ACOI also voiced support for giving hospitals more time to build their residency programs, saying the current five-year limit for hospitals to begin training residents in a new program or expand an existing one is too constraining because of challenges with recruitment in rural areas. ACOI said it supports modifying the current five-year limit with an unlimited amount of time for hospitals to establish a new per resident amount or residency full-time equivalent cap.  

ACOI is encouraged with the bipartisan congressional interest in addressing physician workforce shortages and will continue to look for opportunities to engage with policymakers on this ACOI priority.  

Bill to Halt Physician Pay Cut Introduced

Legislation has been introduced in the House that would stop the 2.83 percent cut to Medicare physician payment that took effect on January 1 and replace it with a 6.62 percent positive update.
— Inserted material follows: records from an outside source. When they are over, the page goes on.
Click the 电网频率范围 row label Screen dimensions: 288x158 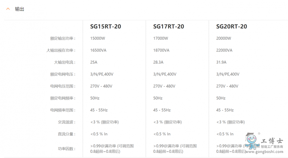tap(62, 110)
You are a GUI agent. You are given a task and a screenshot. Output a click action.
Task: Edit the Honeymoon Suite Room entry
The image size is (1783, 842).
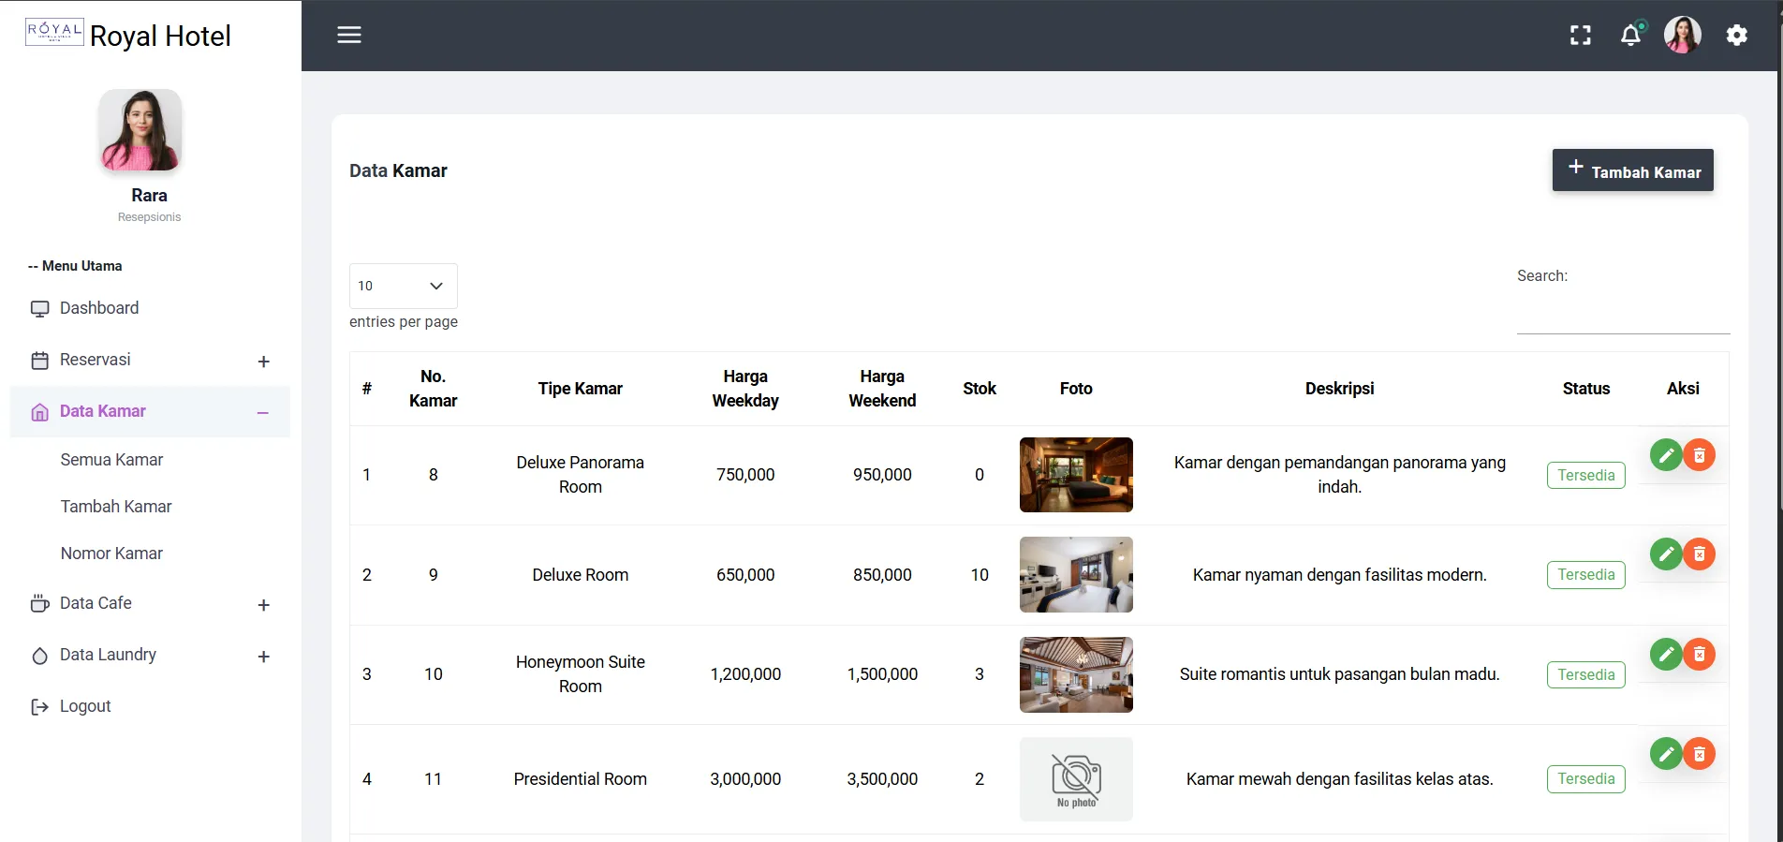[x=1665, y=654]
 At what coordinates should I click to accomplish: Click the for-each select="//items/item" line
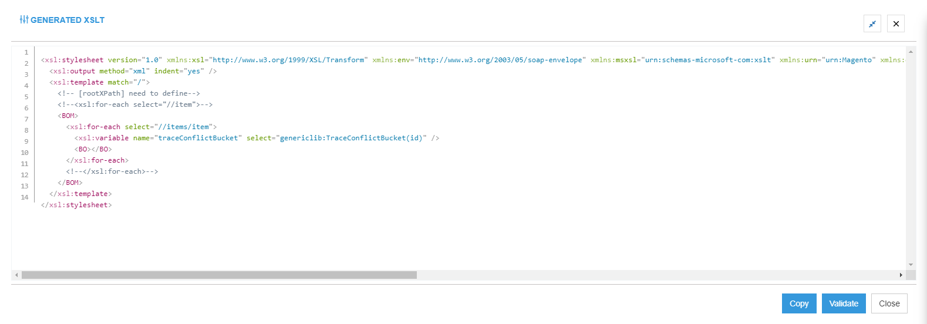(141, 127)
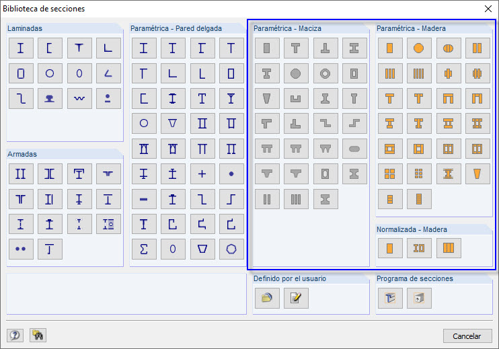The width and height of the screenshot is (499, 349).
Task: Pick the solid circle in Paramétrica - Maciza
Action: [296, 73]

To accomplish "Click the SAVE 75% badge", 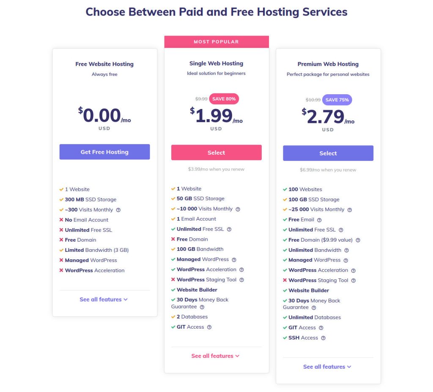I will (x=337, y=100).
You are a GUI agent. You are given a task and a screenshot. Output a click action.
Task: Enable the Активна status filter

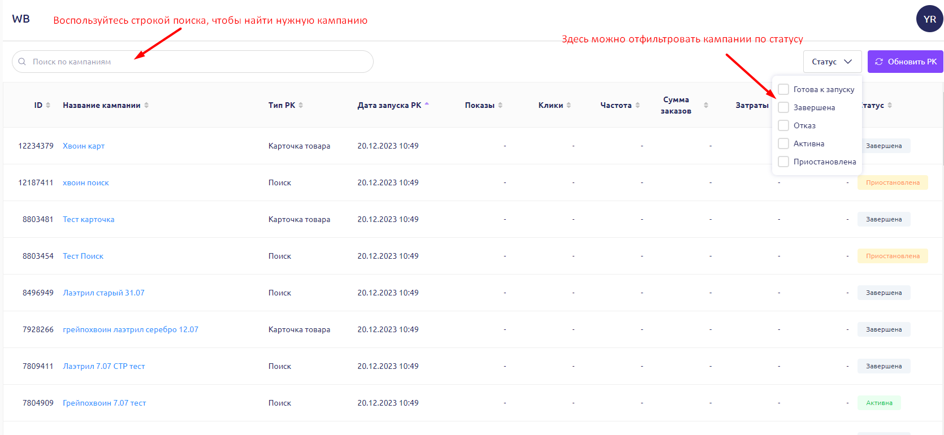[783, 143]
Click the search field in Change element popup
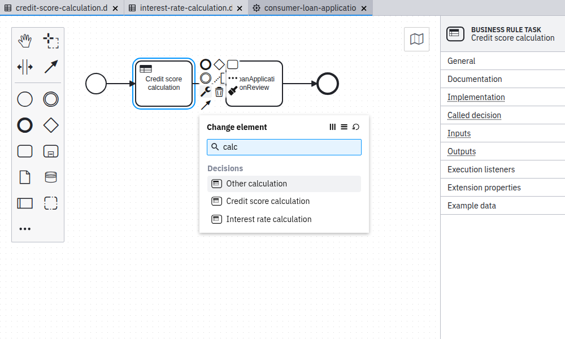 (284, 147)
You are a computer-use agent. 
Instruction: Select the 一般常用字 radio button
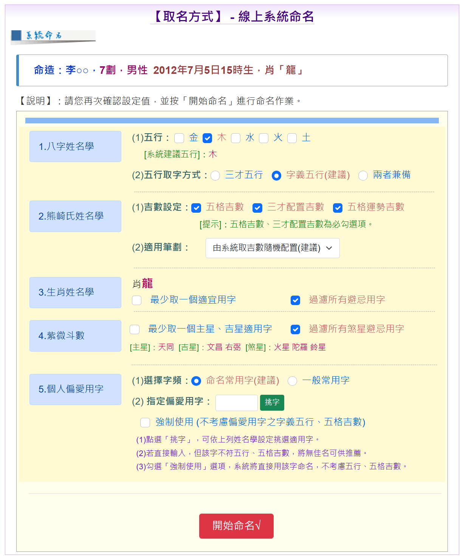pyautogui.click(x=292, y=381)
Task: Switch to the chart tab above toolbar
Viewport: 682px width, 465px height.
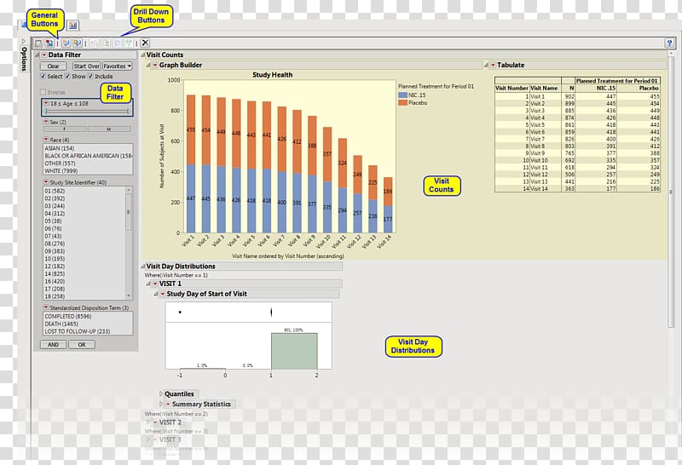Action: pyautogui.click(x=72, y=26)
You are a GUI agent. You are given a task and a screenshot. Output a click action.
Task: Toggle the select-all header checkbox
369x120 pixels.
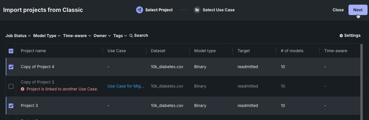pyautogui.click(x=11, y=51)
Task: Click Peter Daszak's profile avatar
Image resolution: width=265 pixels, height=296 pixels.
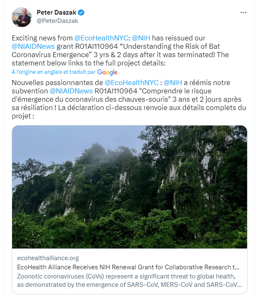Action: pyautogui.click(x=22, y=17)
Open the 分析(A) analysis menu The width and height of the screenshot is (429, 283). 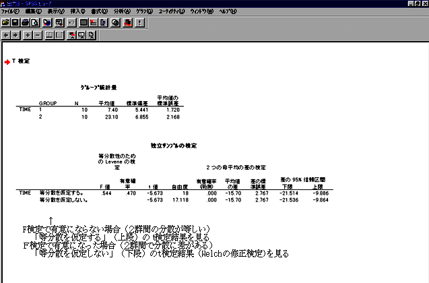(x=123, y=12)
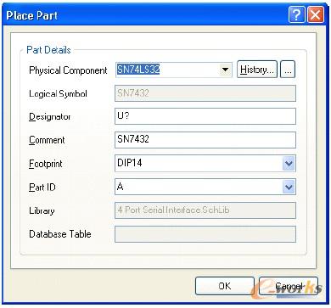Edit the Comment field with SN7432

pyautogui.click(x=205, y=140)
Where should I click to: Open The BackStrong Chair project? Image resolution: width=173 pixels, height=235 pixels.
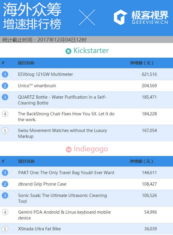click(x=66, y=116)
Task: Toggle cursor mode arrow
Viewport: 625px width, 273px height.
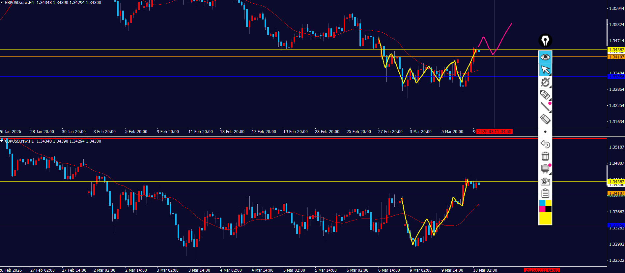Action: (x=545, y=70)
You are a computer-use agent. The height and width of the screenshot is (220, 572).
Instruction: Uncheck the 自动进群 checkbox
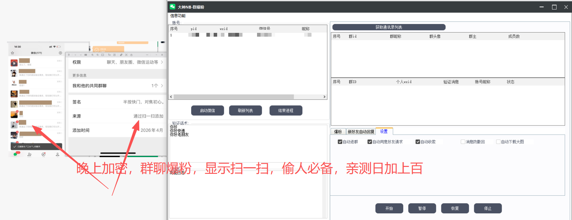pos(340,142)
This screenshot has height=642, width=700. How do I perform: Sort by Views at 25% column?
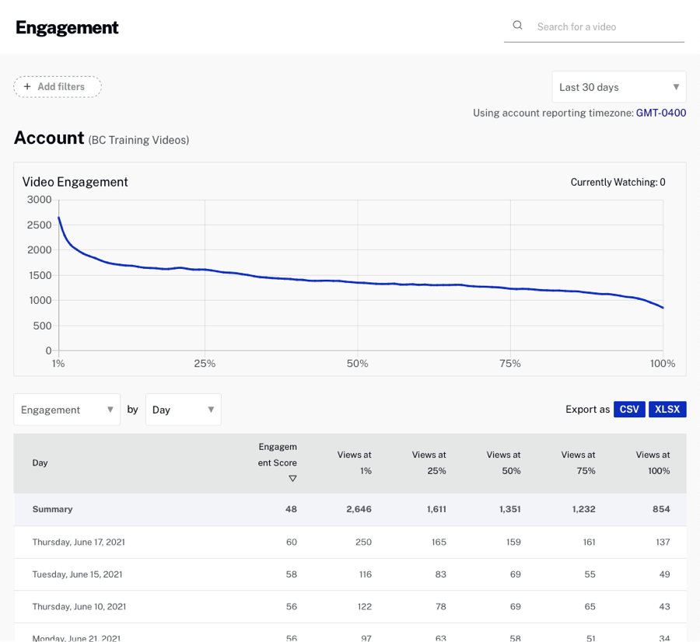(429, 462)
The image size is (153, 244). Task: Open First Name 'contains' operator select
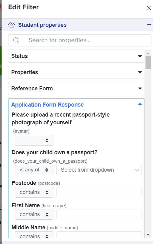click(x=34, y=214)
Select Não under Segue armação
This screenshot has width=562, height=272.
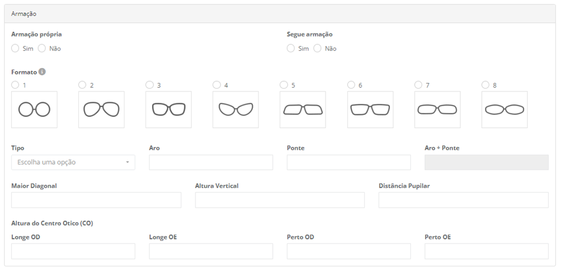(x=317, y=48)
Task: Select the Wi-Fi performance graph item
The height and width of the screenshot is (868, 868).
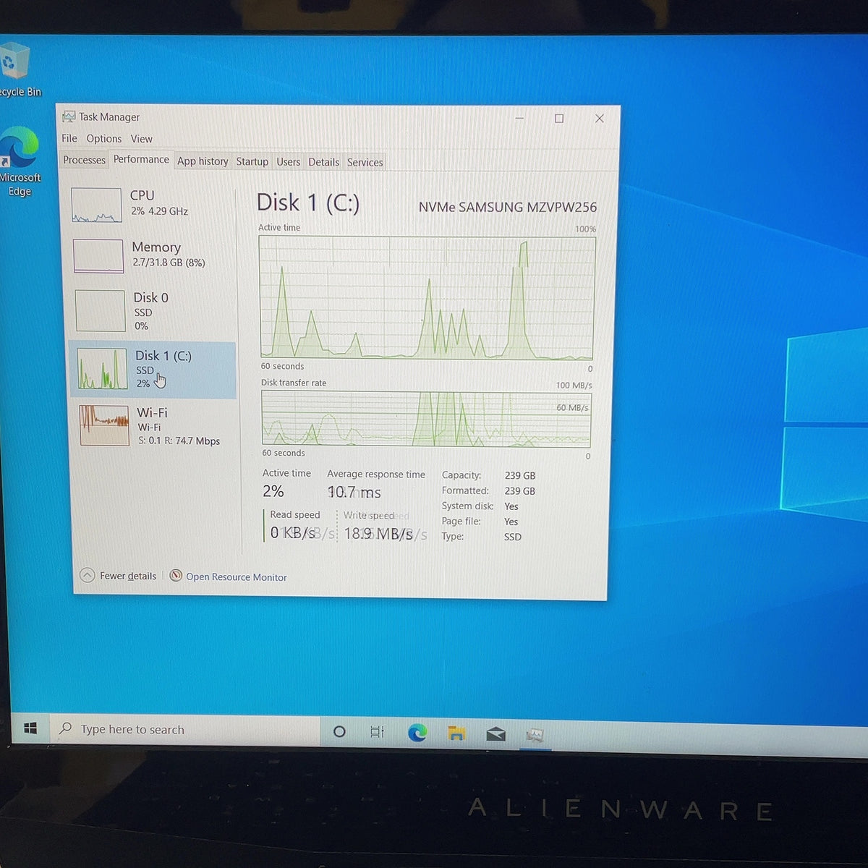Action: pos(153,425)
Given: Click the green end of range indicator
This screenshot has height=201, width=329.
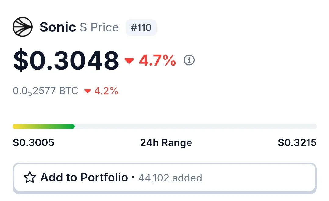Looking at the screenshot, I should click(x=73, y=127).
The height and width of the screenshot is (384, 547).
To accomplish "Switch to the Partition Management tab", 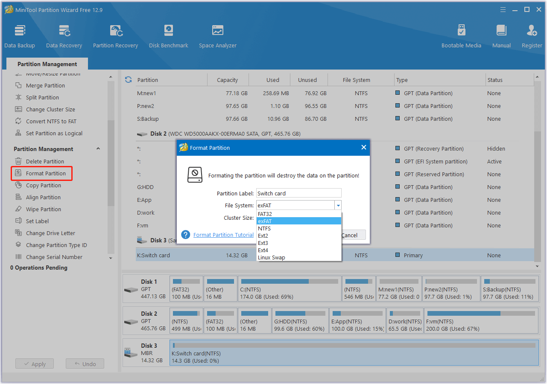I will [x=47, y=64].
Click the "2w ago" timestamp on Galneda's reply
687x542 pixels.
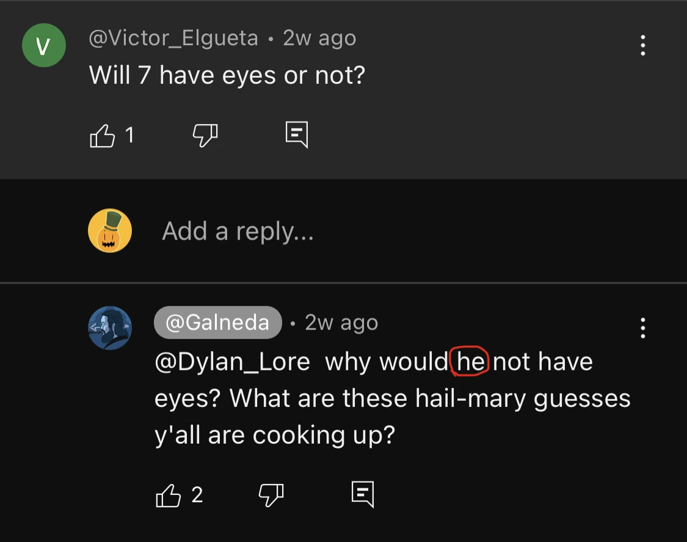(341, 323)
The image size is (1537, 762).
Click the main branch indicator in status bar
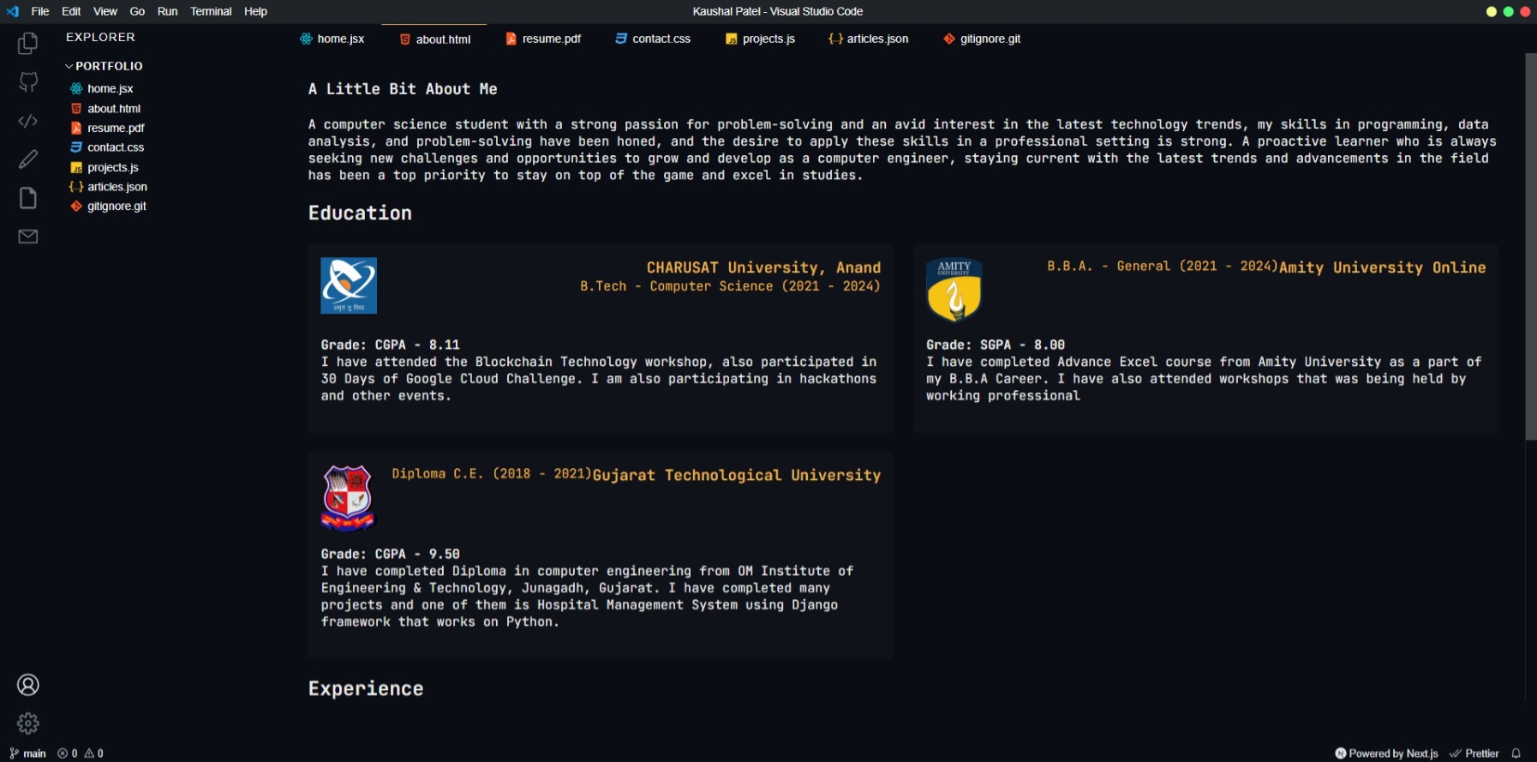(x=28, y=753)
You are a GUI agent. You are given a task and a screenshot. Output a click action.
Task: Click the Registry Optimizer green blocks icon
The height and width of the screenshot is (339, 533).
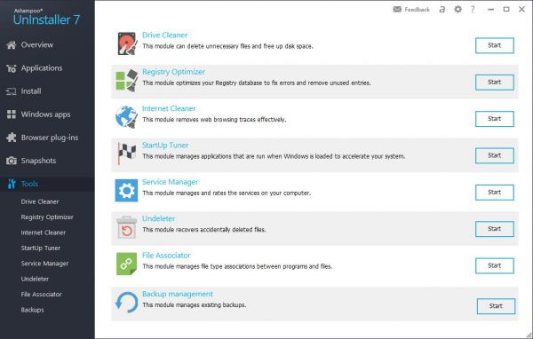point(127,80)
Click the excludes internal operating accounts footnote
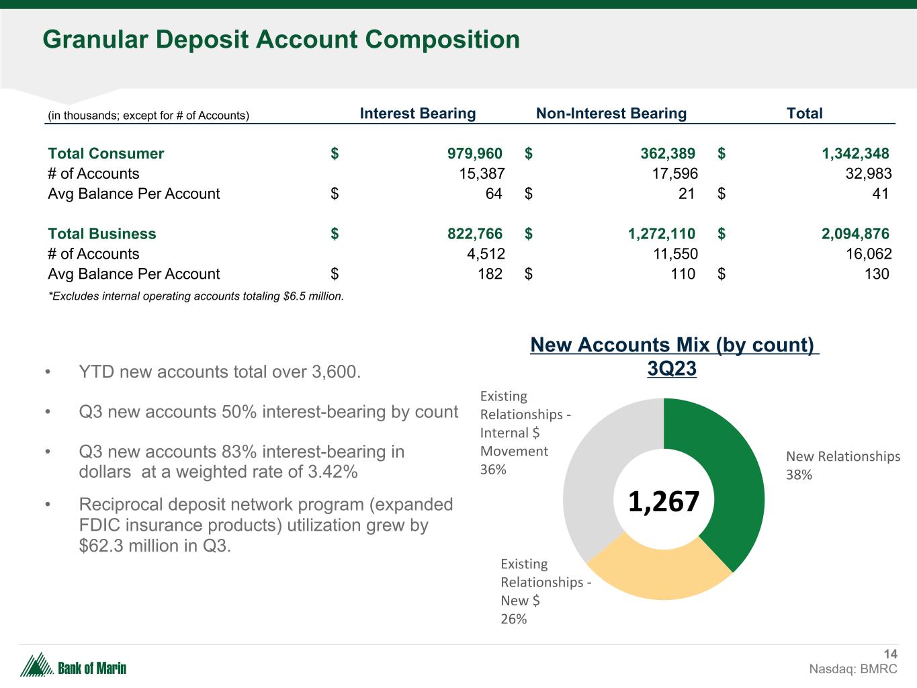 tap(196, 296)
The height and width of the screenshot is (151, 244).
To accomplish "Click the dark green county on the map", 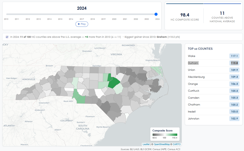I will (x=114, y=82).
ACOI immediately endorsed the legislation and urged that Congress act quickly to advance the bill.  

The Medicare Patient Access and Practice Stabilization Act is being led Rep. Greg Murphy (R-NC), a physician and co-chair of the House GOP Doctor’s Caucus. Joining him on introduction of the bill were: Reps. Jimmy Panetta (D-CA), Mariannette Miller-Meeks, MD (R-IA), John Joyce, MD (R-PA), Carol Miller (R-WV), Claudia Tenney (R-NY), Raul Ruiz, MD (D-CA), Kim Schrier, MD (D-WA), Ami Bera, MD (D-CA), and Raja Krishnamoorthi (D-CA).

The legislation wipes out the 2.83 percent cut and provides extra payment to address inflation and offset the deficit from the cut in the first part of the year (January-March). The updated payment adjustment would be in effect starting April 1 through the remainder of 2025.  

Legislative activity is accelerating to enact a Fiscal Year 2025 federal spending bill before March 14, 2025 when the current continuing resolution that is keeping the government funded expires. ACOI and other physician organizations will be calling on Congress to add this legislation to a March 2025 government funding bill.